We followed, watching with some amusement as Mike walked the love of his life down to the front door, then strode across to their car and slid behind the wheel, thinking that she was on his heels. But Susie had stayed put, saying her extended goodbye to us.

‘So sorry,’ she slurred, as she threw her arms around Prim’s neck, for support as much as affection. ‘So sorry. We’ve spent all fuckn’ night talkin’ ’bout me, ’n it sh’d have been your night all along. You two be happy now.’

I couldn’t help grinning as I looked across at Dylan, as he switched on the car’s ignition, then left the engine running as he jumped out and came across to retrieve his scooshed girlfriend.

He was halfway towards us, when the car exploded. There was no big bang as such, just a soft ‘crrummmp’ sound, followed by a fireball, and then another so violent that it threw all four of us off our feet, and so hot that it seemed to draw all the air from our lungs.

Chapter 13

By some miracle, none of us was seriously hurt. The only casualty was Mike’s red Lacoste wind-cheater, the back of which was melted by the heat.

No longer just a foursome, we sat upstairs in our apartment, with medics buzzing around us, fire officers asking us questions about the sequence of events, and uniformed policemen hanging around in the background.

Downstairs, in the car park, the sleek silver sports coupe in which Susie and Dylan had arrived was now a blackened skeleton, as was the vehicle next to it, a Mazda owned by a ground floor neighbour. Prim and I were lucky; our cars, a BMW Z3 and a Freelander, had been far enough away to escape the flames.

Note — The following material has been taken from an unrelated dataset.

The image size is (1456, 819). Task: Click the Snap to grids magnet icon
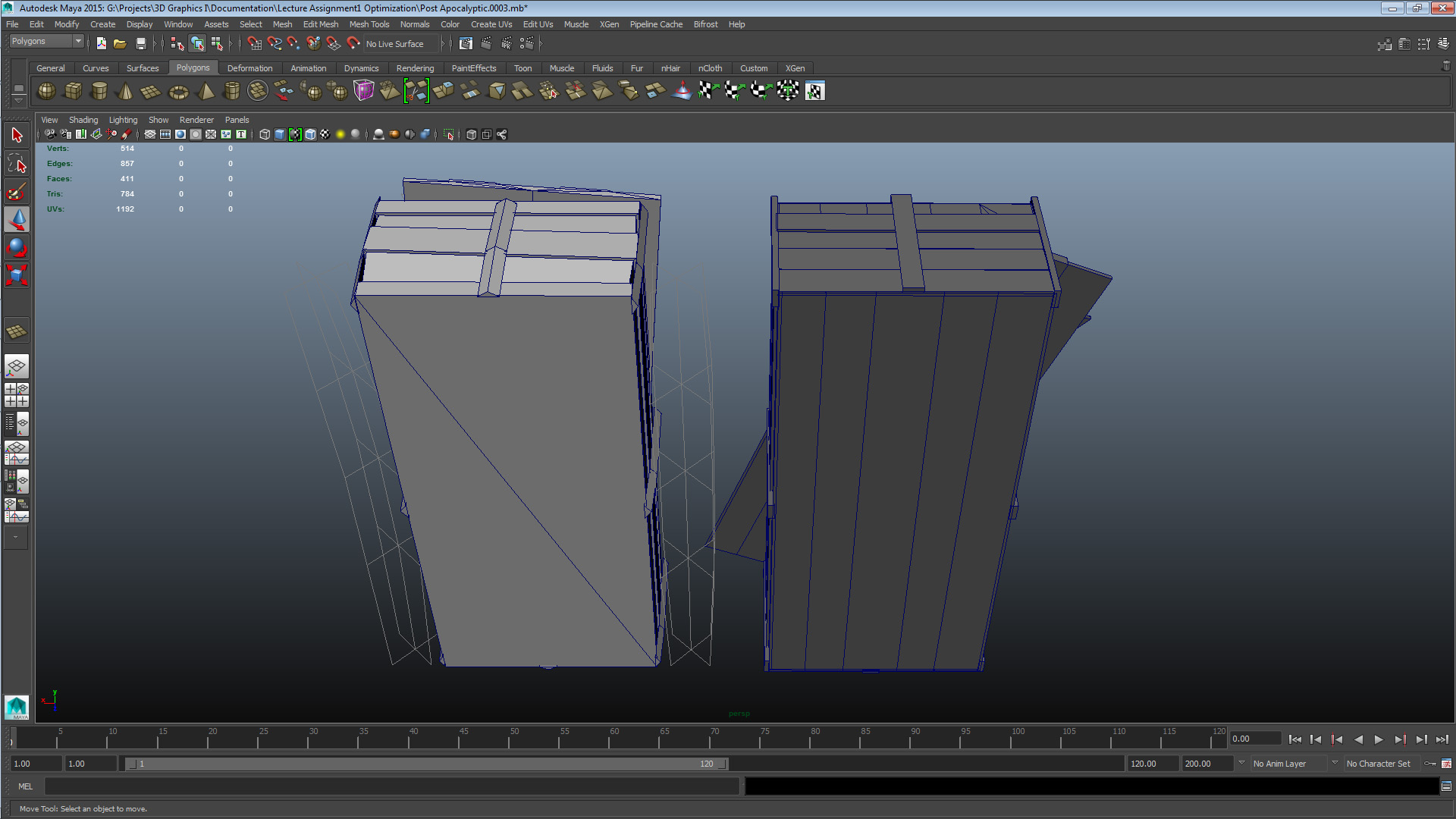(254, 44)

It would have been an exaggeration to say that the experience had sobered Susie, but it had quietened her, that’s for sure. She sat on our two-seater with her head on Mike’s shoulder, looking totally confused and whimpering quietly. The ambulance team had wanted to take her to the Royal, but she had panicked when they produced a wheelchair so, for the sake of peace and quiet, they had left her in Mike’s care.

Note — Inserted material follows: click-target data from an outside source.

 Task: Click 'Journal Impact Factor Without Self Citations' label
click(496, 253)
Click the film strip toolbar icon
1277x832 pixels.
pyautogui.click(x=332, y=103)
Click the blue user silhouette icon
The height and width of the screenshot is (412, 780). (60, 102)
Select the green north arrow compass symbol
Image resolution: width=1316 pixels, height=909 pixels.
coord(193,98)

None of us said much, not for a while. We just sat there, sipping black coffee, exchanging looks. It was as if we were waiting for something to happen. When it did, it came in the form of a middle-aged Chief Inspector and a slightly older man, a Divisional Fire Officer, both of them wearing the heavy uniforms and looking as if they owned the place, as they burst into our living room.